Carcinoid syndrome is the name given to a group of symptoms that people experience if they have carcinoid tumours. These are rare and often slow-growing tumours that occur in the small intestine, colon, appendix and lungs. Most people have never heard of carcinoid tumours, so there is little awareness of the symptoms of carcinoid syndrome, or how it is treated. Fortunately, for most people affected by this rare form of cancer, treating the carcinoid tumour itself can reduce or control many of the symptoms of carcinoid syndrome.

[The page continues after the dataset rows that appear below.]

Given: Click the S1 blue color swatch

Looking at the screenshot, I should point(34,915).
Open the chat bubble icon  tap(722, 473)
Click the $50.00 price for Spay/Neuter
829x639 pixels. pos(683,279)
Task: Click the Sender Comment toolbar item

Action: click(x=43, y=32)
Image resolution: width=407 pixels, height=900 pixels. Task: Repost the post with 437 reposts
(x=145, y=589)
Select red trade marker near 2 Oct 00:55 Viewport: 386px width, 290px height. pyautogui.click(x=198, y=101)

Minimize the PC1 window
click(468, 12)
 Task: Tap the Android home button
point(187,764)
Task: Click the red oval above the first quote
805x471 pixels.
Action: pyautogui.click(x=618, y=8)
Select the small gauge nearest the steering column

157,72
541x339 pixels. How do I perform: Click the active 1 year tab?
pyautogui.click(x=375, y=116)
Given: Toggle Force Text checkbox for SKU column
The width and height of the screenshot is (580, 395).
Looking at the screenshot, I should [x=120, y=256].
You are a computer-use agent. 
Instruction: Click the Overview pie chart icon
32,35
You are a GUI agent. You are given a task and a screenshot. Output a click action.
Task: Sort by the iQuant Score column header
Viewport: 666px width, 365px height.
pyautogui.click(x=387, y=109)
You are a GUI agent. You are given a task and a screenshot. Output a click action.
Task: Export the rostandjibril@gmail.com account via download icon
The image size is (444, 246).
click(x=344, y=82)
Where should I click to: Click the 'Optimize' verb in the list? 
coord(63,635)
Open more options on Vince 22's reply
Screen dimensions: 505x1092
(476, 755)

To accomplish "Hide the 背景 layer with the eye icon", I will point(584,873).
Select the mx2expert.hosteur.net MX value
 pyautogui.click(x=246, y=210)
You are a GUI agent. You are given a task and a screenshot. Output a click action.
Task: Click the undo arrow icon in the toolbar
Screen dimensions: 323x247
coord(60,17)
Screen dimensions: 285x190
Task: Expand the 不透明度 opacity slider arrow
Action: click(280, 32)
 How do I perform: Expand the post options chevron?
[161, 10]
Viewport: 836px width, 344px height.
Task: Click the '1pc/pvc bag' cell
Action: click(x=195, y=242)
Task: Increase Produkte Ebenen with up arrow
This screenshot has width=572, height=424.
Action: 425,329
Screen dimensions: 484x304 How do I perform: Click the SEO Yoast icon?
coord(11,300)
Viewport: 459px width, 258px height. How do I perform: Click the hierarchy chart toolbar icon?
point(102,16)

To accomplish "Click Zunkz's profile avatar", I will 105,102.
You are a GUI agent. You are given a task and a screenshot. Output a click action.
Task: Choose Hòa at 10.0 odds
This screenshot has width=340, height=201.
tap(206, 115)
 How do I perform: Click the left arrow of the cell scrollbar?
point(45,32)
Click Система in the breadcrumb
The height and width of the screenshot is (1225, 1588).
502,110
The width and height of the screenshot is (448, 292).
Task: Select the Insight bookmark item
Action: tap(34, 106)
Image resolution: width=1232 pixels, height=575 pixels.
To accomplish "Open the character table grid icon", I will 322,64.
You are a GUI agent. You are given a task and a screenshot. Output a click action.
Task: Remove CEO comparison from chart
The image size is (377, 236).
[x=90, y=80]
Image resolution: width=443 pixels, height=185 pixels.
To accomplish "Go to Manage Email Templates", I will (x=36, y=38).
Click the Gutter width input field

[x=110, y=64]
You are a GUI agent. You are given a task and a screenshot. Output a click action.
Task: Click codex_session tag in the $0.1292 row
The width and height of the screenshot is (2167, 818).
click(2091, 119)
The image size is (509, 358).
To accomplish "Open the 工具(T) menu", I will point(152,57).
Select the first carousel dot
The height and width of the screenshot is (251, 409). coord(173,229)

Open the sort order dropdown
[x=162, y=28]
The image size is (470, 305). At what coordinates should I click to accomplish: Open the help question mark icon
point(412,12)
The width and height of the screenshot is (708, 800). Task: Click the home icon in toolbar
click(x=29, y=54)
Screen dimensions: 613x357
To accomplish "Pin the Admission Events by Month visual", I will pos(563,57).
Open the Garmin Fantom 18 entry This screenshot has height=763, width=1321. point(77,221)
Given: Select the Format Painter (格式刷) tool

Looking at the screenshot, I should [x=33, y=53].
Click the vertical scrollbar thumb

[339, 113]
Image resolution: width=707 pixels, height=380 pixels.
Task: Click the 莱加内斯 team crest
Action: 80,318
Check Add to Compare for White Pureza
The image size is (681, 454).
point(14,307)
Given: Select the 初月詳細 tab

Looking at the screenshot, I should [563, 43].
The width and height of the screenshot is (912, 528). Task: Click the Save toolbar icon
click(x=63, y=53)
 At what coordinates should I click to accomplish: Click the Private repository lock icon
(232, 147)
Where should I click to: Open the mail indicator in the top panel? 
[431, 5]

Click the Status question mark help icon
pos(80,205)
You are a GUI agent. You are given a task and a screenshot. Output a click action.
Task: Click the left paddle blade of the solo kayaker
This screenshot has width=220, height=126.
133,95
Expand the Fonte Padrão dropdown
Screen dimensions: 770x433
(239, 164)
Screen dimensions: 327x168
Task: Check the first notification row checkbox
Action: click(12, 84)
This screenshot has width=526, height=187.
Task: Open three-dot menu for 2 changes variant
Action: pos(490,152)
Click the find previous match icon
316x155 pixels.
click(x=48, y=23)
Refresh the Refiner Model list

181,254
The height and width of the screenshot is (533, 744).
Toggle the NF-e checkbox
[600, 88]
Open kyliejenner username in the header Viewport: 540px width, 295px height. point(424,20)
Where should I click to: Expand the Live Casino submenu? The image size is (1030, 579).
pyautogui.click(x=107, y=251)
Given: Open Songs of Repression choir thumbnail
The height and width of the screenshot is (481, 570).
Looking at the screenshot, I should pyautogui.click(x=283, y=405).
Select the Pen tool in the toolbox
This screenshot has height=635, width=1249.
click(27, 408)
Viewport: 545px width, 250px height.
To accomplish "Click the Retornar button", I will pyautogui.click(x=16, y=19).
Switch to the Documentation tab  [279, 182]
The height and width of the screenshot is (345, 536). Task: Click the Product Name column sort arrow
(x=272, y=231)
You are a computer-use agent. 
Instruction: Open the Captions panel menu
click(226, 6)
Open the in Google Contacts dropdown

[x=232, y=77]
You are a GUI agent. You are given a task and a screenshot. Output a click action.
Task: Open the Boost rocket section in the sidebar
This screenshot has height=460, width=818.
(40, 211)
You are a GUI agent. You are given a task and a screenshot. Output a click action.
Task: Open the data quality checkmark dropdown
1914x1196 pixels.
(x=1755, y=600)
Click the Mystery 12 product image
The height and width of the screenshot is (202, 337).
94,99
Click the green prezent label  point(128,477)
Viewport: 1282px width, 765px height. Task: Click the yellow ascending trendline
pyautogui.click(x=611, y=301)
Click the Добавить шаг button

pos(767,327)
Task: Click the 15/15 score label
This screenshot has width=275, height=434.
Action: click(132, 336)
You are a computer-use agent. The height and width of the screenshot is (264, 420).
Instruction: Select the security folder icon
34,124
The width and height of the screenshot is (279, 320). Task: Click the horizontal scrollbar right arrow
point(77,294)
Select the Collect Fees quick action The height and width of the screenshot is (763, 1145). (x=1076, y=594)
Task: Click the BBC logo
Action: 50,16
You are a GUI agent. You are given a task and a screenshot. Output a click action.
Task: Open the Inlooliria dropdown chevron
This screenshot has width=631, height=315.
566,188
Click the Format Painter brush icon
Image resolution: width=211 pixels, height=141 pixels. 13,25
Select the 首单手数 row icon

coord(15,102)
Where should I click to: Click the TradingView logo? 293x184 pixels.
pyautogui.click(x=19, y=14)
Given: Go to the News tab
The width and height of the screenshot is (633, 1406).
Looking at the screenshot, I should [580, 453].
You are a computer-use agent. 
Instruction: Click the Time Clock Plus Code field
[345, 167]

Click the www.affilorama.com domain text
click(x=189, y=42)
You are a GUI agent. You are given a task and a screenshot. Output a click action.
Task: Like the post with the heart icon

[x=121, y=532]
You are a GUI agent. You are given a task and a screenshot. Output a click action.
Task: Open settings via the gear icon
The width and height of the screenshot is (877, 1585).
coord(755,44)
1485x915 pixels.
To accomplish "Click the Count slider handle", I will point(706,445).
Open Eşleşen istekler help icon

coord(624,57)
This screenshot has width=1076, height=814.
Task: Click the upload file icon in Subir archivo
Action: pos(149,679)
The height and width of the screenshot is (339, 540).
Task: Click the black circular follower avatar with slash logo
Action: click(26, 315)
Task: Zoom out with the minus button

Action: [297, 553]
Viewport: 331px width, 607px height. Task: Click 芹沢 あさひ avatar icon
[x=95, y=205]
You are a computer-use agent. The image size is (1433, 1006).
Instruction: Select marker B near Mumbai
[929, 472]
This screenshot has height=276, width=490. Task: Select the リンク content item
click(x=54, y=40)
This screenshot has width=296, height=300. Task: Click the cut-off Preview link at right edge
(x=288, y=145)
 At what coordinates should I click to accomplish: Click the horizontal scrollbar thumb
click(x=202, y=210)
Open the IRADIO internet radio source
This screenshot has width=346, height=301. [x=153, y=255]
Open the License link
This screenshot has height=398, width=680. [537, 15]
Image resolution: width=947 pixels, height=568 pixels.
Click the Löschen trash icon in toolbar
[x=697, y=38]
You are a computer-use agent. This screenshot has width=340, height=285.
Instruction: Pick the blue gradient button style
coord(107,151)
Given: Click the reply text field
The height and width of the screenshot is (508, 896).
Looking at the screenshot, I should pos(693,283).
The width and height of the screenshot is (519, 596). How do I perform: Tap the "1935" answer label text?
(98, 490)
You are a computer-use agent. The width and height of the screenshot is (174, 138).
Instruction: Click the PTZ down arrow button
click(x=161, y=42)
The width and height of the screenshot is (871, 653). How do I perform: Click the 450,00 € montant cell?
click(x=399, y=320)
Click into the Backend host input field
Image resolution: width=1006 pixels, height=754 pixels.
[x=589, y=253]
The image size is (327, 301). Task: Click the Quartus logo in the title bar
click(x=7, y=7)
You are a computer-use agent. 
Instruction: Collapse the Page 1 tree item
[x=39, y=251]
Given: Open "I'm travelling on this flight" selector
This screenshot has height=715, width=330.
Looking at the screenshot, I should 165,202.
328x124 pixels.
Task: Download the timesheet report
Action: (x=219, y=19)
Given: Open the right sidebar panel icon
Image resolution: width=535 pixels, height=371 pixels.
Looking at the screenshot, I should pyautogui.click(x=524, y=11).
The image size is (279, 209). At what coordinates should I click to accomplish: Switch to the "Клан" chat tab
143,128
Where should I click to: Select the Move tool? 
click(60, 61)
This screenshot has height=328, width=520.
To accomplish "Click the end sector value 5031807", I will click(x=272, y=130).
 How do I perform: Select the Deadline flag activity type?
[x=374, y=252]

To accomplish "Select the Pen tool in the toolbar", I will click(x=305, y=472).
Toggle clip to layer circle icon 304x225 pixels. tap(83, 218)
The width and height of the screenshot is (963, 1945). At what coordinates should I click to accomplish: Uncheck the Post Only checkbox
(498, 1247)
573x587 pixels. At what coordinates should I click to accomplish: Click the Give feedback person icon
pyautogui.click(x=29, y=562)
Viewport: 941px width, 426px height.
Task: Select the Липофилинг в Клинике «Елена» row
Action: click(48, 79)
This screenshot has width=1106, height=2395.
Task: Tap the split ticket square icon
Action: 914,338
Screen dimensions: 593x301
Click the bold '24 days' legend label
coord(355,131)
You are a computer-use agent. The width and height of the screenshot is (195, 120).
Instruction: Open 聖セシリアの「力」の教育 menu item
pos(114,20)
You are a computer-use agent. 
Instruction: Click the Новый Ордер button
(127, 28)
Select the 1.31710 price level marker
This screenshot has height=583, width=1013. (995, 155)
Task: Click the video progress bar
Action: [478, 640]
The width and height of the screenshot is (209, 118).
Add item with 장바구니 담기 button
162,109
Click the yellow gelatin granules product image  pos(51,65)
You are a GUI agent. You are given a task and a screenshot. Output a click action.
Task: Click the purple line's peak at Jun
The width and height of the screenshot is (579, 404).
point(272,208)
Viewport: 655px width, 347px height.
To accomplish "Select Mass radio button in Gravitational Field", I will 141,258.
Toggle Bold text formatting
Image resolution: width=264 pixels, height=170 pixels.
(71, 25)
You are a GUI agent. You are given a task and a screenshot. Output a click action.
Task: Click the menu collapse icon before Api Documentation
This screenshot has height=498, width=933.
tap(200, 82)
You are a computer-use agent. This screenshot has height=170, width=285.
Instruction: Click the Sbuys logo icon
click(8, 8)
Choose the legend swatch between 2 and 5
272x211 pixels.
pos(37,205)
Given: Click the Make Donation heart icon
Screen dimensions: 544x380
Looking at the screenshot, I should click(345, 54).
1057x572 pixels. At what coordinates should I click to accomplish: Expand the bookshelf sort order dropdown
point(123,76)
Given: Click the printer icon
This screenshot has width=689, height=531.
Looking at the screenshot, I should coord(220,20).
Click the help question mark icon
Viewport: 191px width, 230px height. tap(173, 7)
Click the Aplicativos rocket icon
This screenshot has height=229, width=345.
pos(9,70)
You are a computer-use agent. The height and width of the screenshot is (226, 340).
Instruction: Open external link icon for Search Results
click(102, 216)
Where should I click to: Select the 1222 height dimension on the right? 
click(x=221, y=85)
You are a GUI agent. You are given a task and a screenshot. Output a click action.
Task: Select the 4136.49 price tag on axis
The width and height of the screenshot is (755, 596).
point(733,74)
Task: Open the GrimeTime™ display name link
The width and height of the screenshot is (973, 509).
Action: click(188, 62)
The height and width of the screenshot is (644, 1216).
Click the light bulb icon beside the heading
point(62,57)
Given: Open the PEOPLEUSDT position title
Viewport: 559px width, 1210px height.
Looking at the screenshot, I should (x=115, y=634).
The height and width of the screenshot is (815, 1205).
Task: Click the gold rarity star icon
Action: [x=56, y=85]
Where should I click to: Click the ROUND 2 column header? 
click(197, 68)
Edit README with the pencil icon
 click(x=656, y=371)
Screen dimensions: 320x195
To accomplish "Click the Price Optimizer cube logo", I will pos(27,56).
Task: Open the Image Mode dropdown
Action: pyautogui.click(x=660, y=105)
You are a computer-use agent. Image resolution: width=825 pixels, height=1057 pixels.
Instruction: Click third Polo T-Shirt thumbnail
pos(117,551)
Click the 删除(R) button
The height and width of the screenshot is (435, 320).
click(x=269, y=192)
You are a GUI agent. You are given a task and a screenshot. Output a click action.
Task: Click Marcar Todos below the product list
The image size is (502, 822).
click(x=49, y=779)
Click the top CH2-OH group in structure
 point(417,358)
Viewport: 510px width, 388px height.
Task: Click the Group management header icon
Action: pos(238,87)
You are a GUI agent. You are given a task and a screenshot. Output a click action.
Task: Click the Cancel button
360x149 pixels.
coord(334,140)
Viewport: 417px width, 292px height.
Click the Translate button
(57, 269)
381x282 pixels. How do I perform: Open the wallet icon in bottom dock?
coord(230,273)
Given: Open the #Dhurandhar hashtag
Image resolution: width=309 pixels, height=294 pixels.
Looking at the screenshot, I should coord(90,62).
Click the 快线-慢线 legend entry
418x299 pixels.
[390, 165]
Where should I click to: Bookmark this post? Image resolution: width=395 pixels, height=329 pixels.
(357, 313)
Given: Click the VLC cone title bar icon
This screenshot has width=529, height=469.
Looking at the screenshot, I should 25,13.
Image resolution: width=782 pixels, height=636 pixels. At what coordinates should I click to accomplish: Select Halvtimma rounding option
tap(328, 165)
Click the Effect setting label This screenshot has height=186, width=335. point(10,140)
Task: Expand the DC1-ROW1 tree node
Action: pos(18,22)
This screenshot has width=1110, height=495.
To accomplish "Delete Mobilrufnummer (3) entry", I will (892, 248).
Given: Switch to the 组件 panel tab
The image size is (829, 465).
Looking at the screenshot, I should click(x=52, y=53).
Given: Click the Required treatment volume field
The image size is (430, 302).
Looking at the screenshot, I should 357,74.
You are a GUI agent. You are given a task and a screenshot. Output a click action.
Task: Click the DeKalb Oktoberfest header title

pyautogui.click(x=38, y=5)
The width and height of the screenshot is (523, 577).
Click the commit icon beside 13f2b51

This article on the treatment of carcinoid syndrome is by Kathryn Senior, a freelance journalist who writes health, medical, biological, and pharmaceutical articles for national and international journals, newsletters and web sites.
What are the causes?
The symptoms of carcinoid syndrome are caused by carcinoid tumours releasing hormones into the bloodstream. These tumours tend to be small and yellow and have well defined edges. They crop up along the digestive tract, being most common in the appendix, rectum and small intestine, although they can occur in the lungs in some people.
The tumours form from cells that were originally part of the neuroendocrine system – this system is responsible for producing the hormone serotonin. When they grow out of control, the tumours over produce serotonin, which is released into the body where it creates havoc with body systems. Fortunately, carcinoid syndrome occurs in only 10% of people with carcinoid tumours, usually after the tumour has spread to the liver or lung.
The most common symptoms of carcinoid syndrome are due to the effects of excess serotonin and include:
- Flushing of the face and neck
- Severe diarrhoea
- Intermittent abdominal pain
- Nausea and vomiting
- Heart palpitations
- Low blood pressure
- Shortness of breath/wheezing
Some people with carcinoid syndrome find that their symptoms are brought on by physical exertion, stress, or eating or drinking certain things such as blue cheeses, chocolate, or red wine. A diet high in fibre or fatty/greasy foods can make the diarrhoea associated with carcinoid syndrome worse.
Can it be treated?
The mainstay of treatment for carcinoid syndrome is to treat the underlying carcinoid tumour. The preferred treatment for carcinoid tumours in most cases is surgical removal or reduction (‘debulking’) of the tumour. Depending on the location of the tumour, however, surgery may not always be possible. If you aren’t able to have surgery, you will be offered several other options for treating your carcinoid tumours and the resulting carcinoid syndrome:
- Somatostatin analogues, such asoctreotide, sandostatin or lanreotide, act by reducing the amount of circulating hormones that cause the symptoms of carcinoid syndrome. Somatostatin analogues are given via subcutaneous injection (under the skin) three times a day, which you can learn to do yourself at home.
- Chemotherapy works by destroying the tumour cells and reducing the size of the tumour causing carcinoid syndrome. Chemotherapy is not usually a first-choice treatment for carcinoid tumours, but may be used if surgery is not possible or if the tumour is fast growing.
- Hepatic artery embolisation cuts off the blood supply to the tumour, thereby reducing the amount of hormones it can release. This treatment is generally considered when the tumour has spread to the liver, or when other treatments don’t adequately control your symptoms.
- Heat treatment/radiofrequency ablation is only used in tumours of the liver. A probe is inserted into the tumour, where a radiofrequency current is passed through the probe, producing large amounts of heat which destroys the tumour cells.
You may be offered a combination of treatments for the most effective control of carcinoid syndrome. For example, chemotherapy may be used in combination with somatostatin analogues, or before or after surgery.
In rare cases, carcinoid syndrome can lead to other complications such as heart disease and carcinoid crisis.
- Heart disease as a complication of carcinoid syndrome is caused by thickening of the valves around the heart as a result of the high levels of hormones in the blood. About half of people with carcinoid syndrome have cardiac abnormalities such as heart failure. If you develop heart disease, your doctor may need to perform additional tests and prescribe additional treatment to monitor and manage your condition.
- Carcinoid crisis is a rare complication of carcinoid syndrome in which symptoms such as flushing, low blood pressure and breathlessness can escalate rapidly. A carcinoid crisis can occur for no apparent reason, or may be triggered by chemotherapy or by receiving an anaesthetic. Treatment with octreotide can be used prior to surgery to prevent it.
In addition to medical treatment, there are things you can do yourself to help manage the symptoms of carcinoid syndrome. Keeping records of when your symptoms occur can help you to work out if certain triggers, such as stress or particular foods or drinks, cause your condition to worsen. It is also important to replace the fluid and electrolytes that you lose through diarrhoea. Drinking little and often and drinking electrolyte replacement drinks can help.
You may also be able to join a support group. Your nurse or doctor will be able to tell you about support groups in your area, or you can contact a carcinoid syndrome organisation directly.